* **WHAT TO WORK ON**
Each line in the entries below that holds the string "computer" must be copied.

-- SOURCE DATA follows --

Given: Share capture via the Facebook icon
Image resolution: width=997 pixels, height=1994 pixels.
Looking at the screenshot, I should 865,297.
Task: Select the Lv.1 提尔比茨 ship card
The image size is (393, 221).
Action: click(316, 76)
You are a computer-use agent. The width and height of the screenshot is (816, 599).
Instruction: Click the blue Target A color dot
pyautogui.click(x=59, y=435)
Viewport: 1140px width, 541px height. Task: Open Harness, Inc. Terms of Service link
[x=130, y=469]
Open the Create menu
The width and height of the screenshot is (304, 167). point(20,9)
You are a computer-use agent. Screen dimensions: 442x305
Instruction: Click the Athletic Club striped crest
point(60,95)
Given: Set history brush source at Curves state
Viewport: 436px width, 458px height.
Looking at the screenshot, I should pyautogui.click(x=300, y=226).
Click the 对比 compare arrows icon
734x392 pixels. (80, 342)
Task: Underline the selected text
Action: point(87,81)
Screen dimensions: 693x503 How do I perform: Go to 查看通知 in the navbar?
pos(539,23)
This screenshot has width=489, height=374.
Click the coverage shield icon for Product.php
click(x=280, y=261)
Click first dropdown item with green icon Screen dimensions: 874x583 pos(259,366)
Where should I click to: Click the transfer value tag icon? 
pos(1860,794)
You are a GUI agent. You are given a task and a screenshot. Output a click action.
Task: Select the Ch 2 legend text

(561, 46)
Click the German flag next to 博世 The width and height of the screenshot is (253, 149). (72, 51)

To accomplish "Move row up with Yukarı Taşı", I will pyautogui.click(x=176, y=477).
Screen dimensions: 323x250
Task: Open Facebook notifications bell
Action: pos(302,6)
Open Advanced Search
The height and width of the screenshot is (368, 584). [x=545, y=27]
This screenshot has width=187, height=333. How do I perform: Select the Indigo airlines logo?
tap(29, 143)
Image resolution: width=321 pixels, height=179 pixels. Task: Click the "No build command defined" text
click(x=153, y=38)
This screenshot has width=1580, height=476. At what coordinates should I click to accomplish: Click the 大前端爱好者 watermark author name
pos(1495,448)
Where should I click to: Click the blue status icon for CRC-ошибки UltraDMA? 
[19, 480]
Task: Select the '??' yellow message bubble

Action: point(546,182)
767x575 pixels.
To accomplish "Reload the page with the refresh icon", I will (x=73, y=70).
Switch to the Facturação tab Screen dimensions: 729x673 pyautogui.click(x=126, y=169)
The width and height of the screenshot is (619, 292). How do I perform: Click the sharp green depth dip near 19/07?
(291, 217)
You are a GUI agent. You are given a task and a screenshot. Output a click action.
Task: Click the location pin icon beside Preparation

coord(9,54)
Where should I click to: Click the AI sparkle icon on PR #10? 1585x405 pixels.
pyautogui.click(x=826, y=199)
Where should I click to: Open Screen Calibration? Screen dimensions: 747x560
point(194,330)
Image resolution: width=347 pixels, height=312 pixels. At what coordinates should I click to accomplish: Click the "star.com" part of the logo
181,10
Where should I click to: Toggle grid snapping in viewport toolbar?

-- SOURCE DATA concluded --

* **SOLUTION TO THIS PROBLEM**
You are a computer-use agent. The width and height of the screenshot is (816, 599).
You are a computer-use agent. Screen dimensions: 442x305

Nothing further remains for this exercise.